If we oin these two tables on field Plocation, we do not get what we want! (We would if we made EMP_LOCS have Ssn instead of Ename, and then joined the two on the Ssn column.)

E&N Guideline 4: Design relational schemas so that they can be joined with equality conditions on attributes that are appropriatedly related ⟨primary key, foreign key⟩ pairs in a way that guarantees that no spurioius tuples are generated. Avoid relations that contain matching attributes that are not ⟨foreign key, primary key⟩ combinations.

Functional Dependencies

A functional dependency is a kind of semantic constraint. If X and Y are sets of attributes (column names) in a relation, a functional dependency X⟶Y means that if two records have equal values for X attributes, then they also have equal values for Y.

For example, if X is a set including the key attributes, then X⟶{all attributes}.

Like key constraints, FD constraints are not based on specific sets of records. For example, in the US, we have {zipcode}⟶{city}, but we no longer have {zipcode}⟶{areacode}.

In the earlier EMP_PROJ, we have
    Ssn ⟶ Ename
    Pnumber ⟶ Pname, Plocation
    {Ssn, Pnumber} ⟶ Hours

Draw this with arrows.
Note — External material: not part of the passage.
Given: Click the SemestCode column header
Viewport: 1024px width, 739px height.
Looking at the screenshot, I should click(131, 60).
Same for EMP_DEPT.

Along the same lines, a superkey (or key superset) of a relation schema is a set of attributes S so that no two tuples of the relationship can have the same values on S. A key is thus a minimal superkey: it is a superkey with no extraneous attributes that can be removed. For example, {Ssn, Dno} is a superkey for EMPLOYEE, but Dno doesn't matter (and in fact contains little information); the key is {Ssn}.

Note that, as with FDs, superkeys are related to the sematics of the relationships, not to particular data in the tables.
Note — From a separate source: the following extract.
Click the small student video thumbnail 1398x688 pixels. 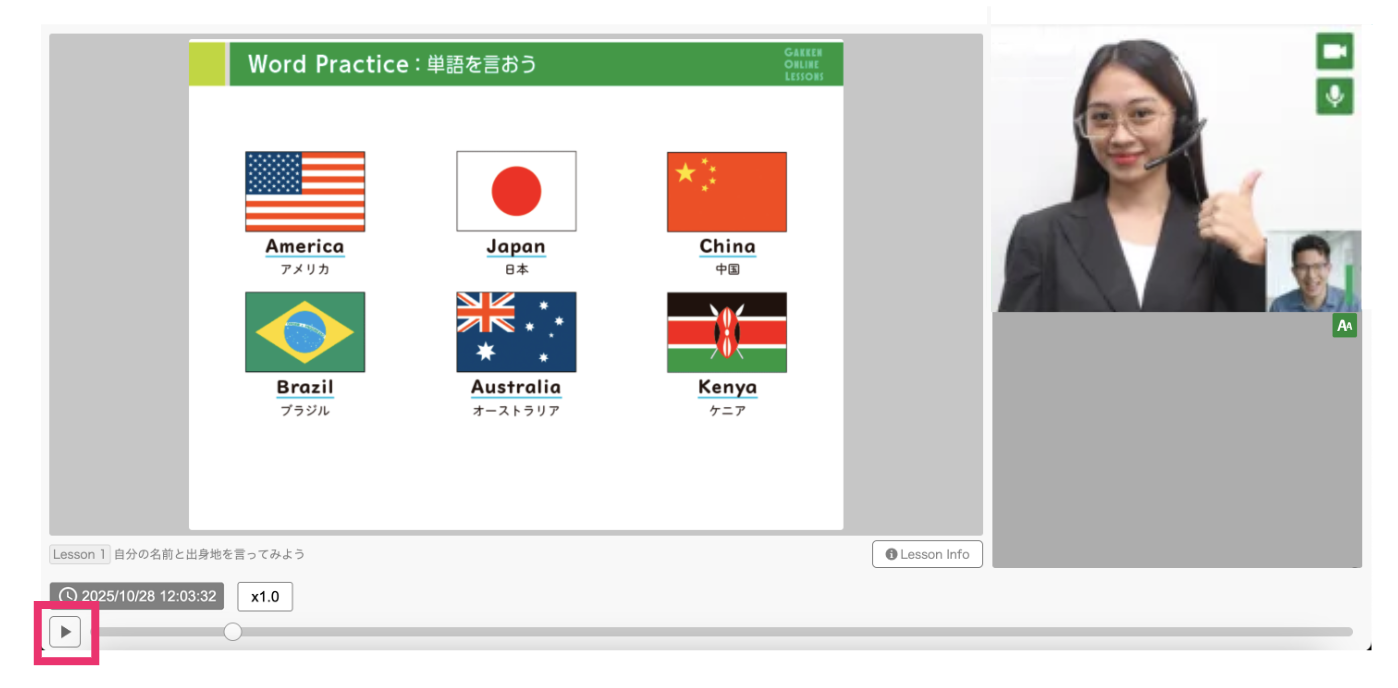click(1313, 272)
Relations can have multiple keys, in which case each is called a candidate key. For example, in table DEPARTMENT, both {dnumber} and {dname} are candidate keys. For arbitrary performance-related reasons we designated one of these the primary key; other candidate keys are known as secondary keys.

A prime attribute is an attribute (ie column name) that belongs to some candidate key. A nonprime attribute does not.
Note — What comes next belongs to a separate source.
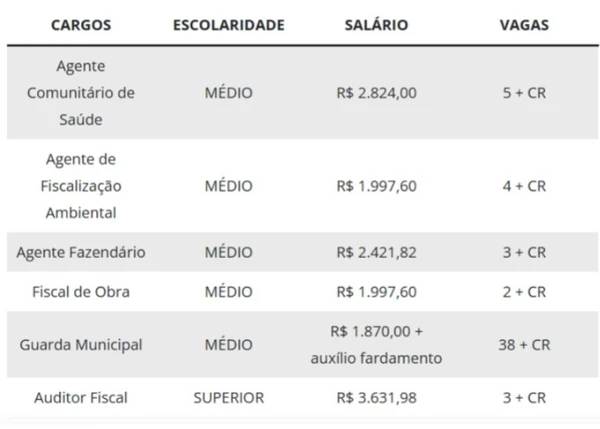Select the R$ 3.631,98 salary value
The height and width of the screenshot is (429, 600).
[x=375, y=397]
Normal Forms and Normalization

Normal Forms are rules for well-behaved relations. Normalization is the process of converting poorly behaved relations to better behaved ones.

First Normal Form (1NF) means that a relation has no composite attributes or multivalued attributes. Note that dealing with the multi-valued location attribute of DEPARTMENT meant that we had to create a new table LOCATIONS. Composite attributes were handled by making each of their components a separate attribute.

Alternative ways for dealing with the multivalued location attribute would be making ⟨dnumber, location⟩ the primary key, or supplying a fixed number of location columns loc1, loc2, loc3, loc4. For the latter approach, we must know in advance how many locations we will need; this method also introduces NULL values.

Second Normal Form (2NF) means that, if K represents the set of attributes making up the primary key, every nonprime attribute A (that is attribute not a member of any key) is functionally dependent on K (ie K⟶A), but that this fails for any proper subset of K (no proper subset of K functionally determines A). If K contains a single attribute, this is automatic.

We say that X⟶Y is a full functional dependency if for every proper subset X' of X, X' does not functionally determine Y. Thus, 2NF means that for every nonprime attribute A, the dependency K⟶A is full.

In the earlier EMP_PROJ relationship, the primary key K is {Ssn, Pnumber}. 2NF fails because {Ssn}⟶Ename, and {Pnumber}⟶Pname, {Pnumber}⟶Plocation.

To put a table in 2NF, decompose it into sets of attributes which all have a common full dependency on some subset K' of K. For EMP_PROJ, this becomes:
    ⟨Ssn, Pnumber, Hours⟩
    ⟨Ssn, Ename⟩
    ⟨Pnumber, Pname, Plocation⟩
Note that Hours is the only attribute with a full FD on {Ssn,Pnumber}.

Note that we might have a table ⟨K1, K2, K3, A1, A2, A3⟩, where
    {K1,K2,K3}⟶A1 is full
    {K1,K2}⟶A2 is full
    {K2,K3}⟶A2 is full
    {K1,K3}⟶A3 is full
    {K2,K3}⟶A3 is full

The decomposition could be
    ⟨K1, K2, K3, A1⟩
    ⟨K1, K2, A2⟩
    ⟨K1, K3, A3⟩

or it could be
    ⟨K1, K2, K3, A1⟩
    ⟨K2, K3, A2, A3⟩

Remember, dependency constrants can be arbitrary!